The 14-year-old couldn’t believe his eyes. The virtual currency he’d worked so hard to amass in the online role-playing game Runescape had vanished. He’d lost the equivalent of $700 in the blink of an eye, after investing his pocket money into the game’s economy for months. All that remained was an instant message dialogue box: “Haha, you got RATted!”

Sitting in his bedroom in Wauchope, on the mid-north coast of NSW, the teenager wrote back: “What does that mean?” He didn’t know at the time that his machine had been compromised by a Remote Administration Tool (RAT), an aggressive form of malware that allows hackers to access a victim’s entire computer. It was too late. The thief had disappeared. “He ran away with my money, like a girl,” laments Alex (not his real name).

Weeks later, his desolation and rage had been replaced by joy. After researching RATs and spending an entire day spreading an innocuous link using Runescape’s in-game chat function, in the hope that someone would visit the page and run the Javascript application embedded within, Alex had his mark.

Within a few clicks, the teenager had access to a stranger’s entire computer, without their knowledge. “I was the happiest kid in the whole entire world,” he says. “I could see their desktop, what they typed, the history of what they’d typed, stored passwords, files – everything.”

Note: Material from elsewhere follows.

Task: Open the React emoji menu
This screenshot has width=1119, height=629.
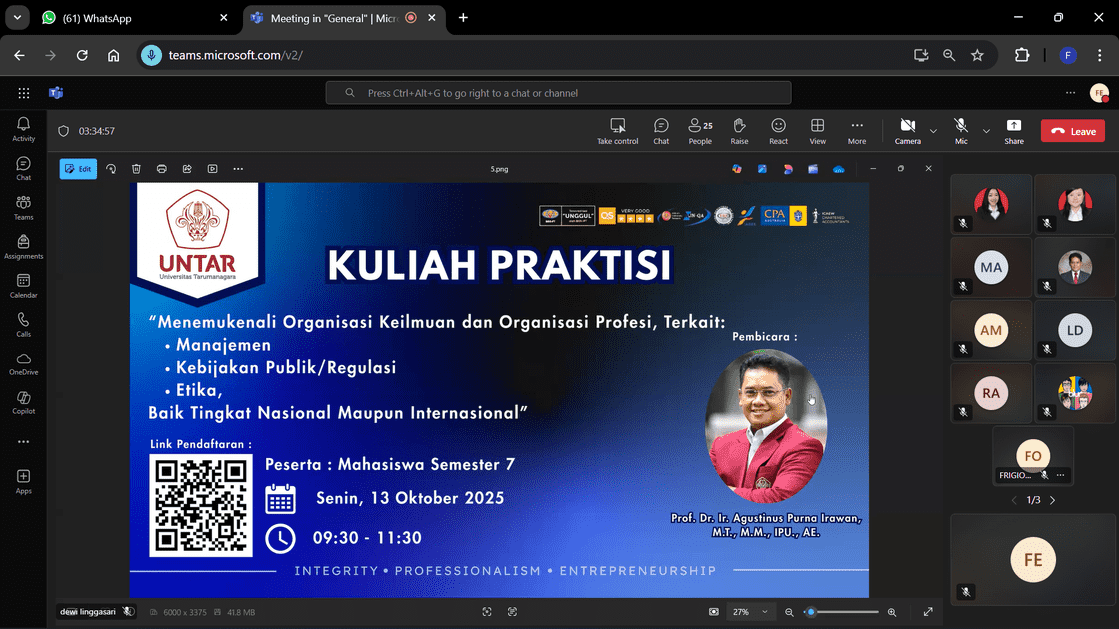Action: pos(778,130)
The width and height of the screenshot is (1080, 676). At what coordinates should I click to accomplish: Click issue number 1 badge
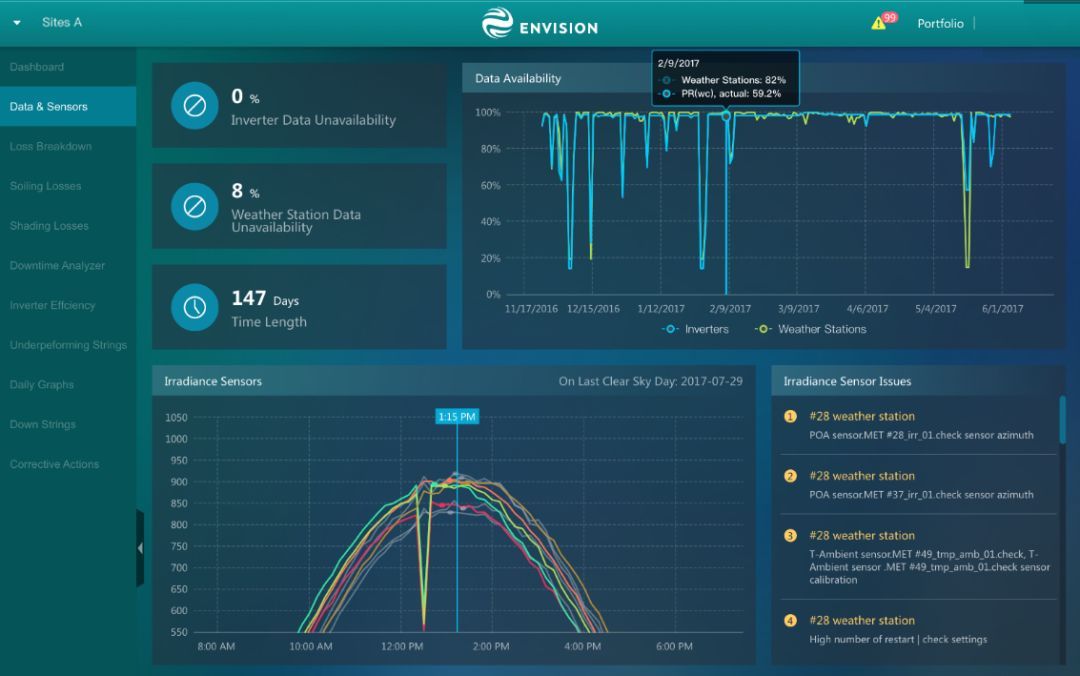coord(790,417)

His victim didn’t have a webcam, so Alex wasn’t sure of their gender or their appearance, although he assumes they were male. But he knew that they played Runescape, so he got straight to work on what mattered: looting their gold, just as he’d recently experienced himself.

After emptying the stranger’s account, the teenager watched, intrigued, as his mark realised that he’d been hacked, and began trying to close the connection. Fifteen minutes later, Alex’s first “slave” – hacker shorthand for a compromised user – had disconnected himself.

The RATted had become the RATter. “I felt unstoppable,” says Alex, now 17 and studying Year 11. “I was really insecure about myself at the time. I felt like the most powerful person on Runescape.”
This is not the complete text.